Are the Rams' defensive concerns (especially in the secondary) actually warranted?
"The Rams’ offseason has been fun, from retaining Matthew Stafford and Alaric Jackson to signing Davante Adams and Poona Ford. Then again, general manager Les Snead has barely touched a secondary that placed 19th in PFF coverage grade a season ago. For now, Los Angeles appears content to trot out both Ahkello Witherspoon (62.6 PFF coverage grade) and Darious Williams (59.8 PFF coverage grade) as its starting perimeter cornerbacks, not signing or drafting one altogether.

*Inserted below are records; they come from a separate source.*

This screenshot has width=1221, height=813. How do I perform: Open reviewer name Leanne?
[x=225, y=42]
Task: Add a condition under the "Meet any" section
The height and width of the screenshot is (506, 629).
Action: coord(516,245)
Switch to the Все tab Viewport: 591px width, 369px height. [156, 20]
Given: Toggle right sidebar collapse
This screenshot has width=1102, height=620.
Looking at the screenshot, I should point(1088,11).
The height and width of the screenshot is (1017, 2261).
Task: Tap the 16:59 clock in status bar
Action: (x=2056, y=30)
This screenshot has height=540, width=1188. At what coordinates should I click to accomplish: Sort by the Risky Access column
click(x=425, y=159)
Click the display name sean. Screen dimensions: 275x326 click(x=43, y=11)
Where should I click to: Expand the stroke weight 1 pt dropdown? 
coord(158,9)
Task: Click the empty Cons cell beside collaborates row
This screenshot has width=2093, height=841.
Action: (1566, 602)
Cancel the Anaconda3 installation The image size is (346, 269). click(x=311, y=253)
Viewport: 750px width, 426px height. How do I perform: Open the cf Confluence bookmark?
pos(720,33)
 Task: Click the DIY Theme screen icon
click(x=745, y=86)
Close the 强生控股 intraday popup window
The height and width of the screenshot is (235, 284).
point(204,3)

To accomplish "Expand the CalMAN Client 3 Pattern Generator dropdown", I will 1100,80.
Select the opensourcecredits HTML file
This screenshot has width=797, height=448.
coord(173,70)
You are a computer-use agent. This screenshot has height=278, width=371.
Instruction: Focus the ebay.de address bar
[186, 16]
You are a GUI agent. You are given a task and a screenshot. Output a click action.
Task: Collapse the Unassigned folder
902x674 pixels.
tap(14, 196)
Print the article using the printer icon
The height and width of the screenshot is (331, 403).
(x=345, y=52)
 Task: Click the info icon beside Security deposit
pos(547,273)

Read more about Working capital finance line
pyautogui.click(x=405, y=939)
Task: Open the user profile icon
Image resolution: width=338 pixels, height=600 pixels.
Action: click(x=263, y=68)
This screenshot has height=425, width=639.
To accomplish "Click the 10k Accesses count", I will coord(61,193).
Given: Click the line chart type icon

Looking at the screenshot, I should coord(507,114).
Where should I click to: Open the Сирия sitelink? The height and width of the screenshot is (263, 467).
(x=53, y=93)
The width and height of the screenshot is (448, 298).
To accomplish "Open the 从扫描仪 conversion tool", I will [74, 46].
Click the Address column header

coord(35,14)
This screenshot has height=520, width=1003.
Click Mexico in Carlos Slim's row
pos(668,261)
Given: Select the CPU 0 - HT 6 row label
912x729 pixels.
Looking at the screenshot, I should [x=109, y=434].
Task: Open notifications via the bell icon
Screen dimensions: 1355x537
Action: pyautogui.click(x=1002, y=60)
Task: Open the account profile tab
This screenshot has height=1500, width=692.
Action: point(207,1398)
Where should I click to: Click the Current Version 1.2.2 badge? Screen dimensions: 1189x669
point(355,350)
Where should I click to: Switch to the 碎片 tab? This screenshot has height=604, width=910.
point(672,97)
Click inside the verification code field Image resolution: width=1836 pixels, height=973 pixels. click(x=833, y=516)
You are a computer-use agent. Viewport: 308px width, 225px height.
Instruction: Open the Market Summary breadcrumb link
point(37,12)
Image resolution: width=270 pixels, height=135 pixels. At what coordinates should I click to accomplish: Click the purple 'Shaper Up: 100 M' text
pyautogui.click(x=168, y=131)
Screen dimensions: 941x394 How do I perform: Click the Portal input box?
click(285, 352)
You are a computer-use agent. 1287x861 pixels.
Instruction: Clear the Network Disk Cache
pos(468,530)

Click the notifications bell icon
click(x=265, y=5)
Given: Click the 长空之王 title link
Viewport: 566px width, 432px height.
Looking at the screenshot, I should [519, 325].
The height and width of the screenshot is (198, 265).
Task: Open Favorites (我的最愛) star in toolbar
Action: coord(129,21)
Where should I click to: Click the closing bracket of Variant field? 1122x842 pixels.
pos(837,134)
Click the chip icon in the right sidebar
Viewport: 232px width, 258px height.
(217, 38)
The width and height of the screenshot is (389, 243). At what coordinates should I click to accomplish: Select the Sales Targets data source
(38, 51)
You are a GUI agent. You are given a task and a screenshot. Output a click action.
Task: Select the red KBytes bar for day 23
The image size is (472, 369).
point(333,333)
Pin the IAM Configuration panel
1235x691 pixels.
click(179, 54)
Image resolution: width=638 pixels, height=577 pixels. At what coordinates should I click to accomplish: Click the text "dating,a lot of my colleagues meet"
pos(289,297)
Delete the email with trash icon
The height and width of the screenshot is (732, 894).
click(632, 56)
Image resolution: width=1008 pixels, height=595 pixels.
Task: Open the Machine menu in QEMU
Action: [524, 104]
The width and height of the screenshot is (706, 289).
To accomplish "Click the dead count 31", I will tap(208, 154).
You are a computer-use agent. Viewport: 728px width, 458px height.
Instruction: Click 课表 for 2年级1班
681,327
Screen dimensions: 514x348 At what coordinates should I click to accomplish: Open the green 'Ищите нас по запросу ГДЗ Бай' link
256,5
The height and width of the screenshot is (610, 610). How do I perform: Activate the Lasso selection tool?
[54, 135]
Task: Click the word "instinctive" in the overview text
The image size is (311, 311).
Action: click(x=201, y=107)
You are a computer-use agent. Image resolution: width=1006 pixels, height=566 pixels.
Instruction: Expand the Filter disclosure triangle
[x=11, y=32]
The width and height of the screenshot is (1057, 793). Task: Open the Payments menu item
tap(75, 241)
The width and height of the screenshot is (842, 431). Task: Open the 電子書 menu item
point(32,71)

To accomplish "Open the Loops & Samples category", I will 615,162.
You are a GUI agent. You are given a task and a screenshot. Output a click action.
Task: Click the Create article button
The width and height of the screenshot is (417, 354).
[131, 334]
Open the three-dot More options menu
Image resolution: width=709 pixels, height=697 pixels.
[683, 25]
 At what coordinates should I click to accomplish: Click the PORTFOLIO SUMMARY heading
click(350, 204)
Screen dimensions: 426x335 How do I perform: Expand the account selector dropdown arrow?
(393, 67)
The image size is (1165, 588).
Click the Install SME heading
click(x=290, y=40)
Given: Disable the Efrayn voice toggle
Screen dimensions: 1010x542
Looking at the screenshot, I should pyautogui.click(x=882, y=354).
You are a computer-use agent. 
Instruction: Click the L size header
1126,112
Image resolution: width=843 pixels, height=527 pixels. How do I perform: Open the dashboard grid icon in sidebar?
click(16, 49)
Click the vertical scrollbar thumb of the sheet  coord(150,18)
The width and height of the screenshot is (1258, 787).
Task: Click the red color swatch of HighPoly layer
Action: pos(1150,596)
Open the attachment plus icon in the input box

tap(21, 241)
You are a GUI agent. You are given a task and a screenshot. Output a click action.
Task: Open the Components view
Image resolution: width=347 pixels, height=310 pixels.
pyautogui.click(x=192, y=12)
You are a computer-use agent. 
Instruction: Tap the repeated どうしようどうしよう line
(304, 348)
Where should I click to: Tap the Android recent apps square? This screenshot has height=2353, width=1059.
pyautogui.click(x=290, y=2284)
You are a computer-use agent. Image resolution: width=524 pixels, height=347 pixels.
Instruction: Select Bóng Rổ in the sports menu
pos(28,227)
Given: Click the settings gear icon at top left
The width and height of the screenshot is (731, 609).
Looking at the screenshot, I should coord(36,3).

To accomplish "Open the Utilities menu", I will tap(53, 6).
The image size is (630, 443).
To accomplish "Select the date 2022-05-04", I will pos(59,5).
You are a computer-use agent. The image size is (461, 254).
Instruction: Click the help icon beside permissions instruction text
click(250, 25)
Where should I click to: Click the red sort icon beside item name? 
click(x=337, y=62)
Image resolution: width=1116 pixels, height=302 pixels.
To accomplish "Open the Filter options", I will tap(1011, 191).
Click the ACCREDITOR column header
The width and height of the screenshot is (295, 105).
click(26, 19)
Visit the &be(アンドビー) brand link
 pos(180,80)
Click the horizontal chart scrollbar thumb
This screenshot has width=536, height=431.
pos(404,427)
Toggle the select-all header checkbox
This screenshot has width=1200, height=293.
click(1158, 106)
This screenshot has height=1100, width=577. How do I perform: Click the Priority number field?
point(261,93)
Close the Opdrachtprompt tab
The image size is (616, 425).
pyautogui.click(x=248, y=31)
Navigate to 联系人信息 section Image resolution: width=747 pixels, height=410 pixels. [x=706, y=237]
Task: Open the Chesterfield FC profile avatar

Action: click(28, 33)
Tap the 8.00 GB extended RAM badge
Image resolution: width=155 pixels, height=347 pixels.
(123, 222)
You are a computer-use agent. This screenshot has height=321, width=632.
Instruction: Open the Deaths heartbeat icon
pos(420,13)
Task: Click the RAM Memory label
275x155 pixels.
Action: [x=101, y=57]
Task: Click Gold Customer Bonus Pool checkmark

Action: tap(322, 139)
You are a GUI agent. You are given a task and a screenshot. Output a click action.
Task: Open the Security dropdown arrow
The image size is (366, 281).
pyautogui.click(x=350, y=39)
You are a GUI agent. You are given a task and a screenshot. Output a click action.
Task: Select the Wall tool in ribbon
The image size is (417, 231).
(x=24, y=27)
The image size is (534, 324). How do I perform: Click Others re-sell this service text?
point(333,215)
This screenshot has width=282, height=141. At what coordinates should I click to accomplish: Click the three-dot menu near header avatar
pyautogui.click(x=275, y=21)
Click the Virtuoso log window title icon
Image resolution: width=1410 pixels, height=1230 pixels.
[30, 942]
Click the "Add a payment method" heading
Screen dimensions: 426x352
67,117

Safety may have a slightly better outlook if Kamren Kinchens (73.7 PFF coverage grade) receives more playing time, but Quentin Lake and Kamren Curl each finished below a 62.5 PFF coverage grade. The Rams' burgeoning defensive line should be strong, but their secondary remains a problem — barring a reunion with Jalen Ramsey or another signing."
It's not that they're wrong – those stats are, technically, correct – but the problem here is that they don't tell the entire story. There's no denying the Rams' defense struggled at times, but they excelled in the playoffs and finished the season looking like a unit that had finally figured something out – you don't luck into 16 sacks in two playoff games. It'd make sense that Snead finally saw what he was looking for all year and decided that, just maybe, securing a franchise quarterback was a more pressing concern than overreacting to a young defense's learning curve.
But also, you know, Jalen Ramsey certainly couldn't hurt.